> [WORK ORDER] Some lines in the material below hold the word "Profil". Copy all of them.

(DATA TO EXAMINE Opens)

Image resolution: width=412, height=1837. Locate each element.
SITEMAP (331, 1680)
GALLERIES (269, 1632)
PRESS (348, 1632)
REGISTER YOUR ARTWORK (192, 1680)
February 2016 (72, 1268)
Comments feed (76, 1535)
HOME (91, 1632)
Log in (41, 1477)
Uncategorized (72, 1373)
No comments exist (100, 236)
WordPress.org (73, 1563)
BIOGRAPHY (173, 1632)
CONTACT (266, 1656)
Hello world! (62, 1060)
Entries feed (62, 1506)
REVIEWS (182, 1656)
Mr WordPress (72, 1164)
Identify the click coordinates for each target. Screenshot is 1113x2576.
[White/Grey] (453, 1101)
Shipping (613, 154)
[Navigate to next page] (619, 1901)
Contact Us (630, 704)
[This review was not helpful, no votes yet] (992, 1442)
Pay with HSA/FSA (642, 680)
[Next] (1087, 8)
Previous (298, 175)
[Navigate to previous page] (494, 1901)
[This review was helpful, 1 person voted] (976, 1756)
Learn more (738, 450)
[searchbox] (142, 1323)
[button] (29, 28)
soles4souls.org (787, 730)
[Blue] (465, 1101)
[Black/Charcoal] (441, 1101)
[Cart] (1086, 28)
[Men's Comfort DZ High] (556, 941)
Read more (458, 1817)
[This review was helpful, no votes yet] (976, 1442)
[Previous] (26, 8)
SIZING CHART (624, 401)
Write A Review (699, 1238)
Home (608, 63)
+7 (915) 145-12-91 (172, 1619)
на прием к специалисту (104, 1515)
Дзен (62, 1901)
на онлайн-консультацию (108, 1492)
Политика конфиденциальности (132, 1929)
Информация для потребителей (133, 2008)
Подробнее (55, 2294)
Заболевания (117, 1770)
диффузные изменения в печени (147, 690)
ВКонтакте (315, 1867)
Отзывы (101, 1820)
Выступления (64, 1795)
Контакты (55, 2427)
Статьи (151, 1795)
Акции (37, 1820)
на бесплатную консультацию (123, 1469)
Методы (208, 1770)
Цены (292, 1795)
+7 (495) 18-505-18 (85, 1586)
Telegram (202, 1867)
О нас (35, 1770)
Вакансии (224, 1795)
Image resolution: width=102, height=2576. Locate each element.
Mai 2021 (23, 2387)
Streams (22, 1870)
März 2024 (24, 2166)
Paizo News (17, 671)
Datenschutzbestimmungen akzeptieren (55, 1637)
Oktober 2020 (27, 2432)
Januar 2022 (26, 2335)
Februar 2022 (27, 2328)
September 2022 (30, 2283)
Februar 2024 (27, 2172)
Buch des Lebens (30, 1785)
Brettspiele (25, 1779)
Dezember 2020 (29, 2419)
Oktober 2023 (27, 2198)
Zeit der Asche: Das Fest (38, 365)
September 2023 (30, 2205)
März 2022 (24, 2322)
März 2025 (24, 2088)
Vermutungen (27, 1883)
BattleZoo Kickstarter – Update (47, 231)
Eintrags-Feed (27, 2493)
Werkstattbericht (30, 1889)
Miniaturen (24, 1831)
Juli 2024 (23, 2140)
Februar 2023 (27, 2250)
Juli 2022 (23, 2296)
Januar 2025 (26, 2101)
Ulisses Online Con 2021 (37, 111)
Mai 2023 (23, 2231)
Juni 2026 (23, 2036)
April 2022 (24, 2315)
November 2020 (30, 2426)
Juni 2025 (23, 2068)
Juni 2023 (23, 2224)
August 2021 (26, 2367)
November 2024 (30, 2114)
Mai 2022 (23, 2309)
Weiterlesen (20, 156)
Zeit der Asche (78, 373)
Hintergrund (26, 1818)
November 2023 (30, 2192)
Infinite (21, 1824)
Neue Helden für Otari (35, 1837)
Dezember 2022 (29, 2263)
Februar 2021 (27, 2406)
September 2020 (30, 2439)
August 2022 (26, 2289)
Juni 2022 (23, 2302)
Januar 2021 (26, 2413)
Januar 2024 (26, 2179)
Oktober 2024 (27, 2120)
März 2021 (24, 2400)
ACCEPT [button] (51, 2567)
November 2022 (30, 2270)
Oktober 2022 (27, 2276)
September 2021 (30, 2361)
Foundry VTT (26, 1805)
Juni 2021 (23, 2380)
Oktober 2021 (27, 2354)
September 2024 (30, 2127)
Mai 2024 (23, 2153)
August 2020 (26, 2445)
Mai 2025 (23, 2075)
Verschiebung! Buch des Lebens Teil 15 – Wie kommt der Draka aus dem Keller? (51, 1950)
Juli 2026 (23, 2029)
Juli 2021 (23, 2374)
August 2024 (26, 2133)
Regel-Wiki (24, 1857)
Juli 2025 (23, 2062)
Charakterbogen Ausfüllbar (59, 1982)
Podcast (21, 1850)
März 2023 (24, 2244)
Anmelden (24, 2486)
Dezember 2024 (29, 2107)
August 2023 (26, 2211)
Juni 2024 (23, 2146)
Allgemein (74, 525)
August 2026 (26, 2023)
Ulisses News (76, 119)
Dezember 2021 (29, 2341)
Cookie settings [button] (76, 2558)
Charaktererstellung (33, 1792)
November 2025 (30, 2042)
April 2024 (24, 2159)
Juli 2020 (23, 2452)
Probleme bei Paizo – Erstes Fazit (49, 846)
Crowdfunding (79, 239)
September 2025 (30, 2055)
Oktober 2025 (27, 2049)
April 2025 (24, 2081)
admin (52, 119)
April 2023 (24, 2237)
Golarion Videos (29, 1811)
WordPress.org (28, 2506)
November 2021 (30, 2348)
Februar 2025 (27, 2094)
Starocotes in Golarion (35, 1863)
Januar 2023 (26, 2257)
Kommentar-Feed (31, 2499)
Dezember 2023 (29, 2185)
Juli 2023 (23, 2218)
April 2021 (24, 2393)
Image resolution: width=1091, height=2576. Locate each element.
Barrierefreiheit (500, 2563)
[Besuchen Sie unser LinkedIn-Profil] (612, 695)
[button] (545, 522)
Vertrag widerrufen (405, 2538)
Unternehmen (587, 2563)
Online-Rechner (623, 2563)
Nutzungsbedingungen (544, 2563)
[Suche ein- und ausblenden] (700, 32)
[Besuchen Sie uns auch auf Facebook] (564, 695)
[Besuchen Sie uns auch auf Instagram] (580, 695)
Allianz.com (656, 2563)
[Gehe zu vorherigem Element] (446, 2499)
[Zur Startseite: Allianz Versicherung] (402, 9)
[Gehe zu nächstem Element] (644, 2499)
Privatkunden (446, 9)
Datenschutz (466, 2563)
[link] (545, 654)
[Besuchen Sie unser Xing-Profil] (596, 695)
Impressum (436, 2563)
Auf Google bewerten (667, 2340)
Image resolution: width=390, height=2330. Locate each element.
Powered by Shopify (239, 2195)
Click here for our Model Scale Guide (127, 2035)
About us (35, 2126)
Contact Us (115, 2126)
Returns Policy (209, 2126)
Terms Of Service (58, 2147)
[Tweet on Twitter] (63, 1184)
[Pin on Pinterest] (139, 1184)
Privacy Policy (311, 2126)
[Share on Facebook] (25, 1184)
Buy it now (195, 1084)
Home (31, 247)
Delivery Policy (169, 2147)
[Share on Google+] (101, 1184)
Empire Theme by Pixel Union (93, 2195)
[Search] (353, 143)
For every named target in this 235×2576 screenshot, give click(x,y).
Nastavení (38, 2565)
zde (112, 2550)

(DATA TO EXAMINE Closes)

> [RESULT]
[Besuchen Sie unser LinkedIn-Profil] (612, 695)
[Besuchen Sie unser Xing-Profil] (596, 695)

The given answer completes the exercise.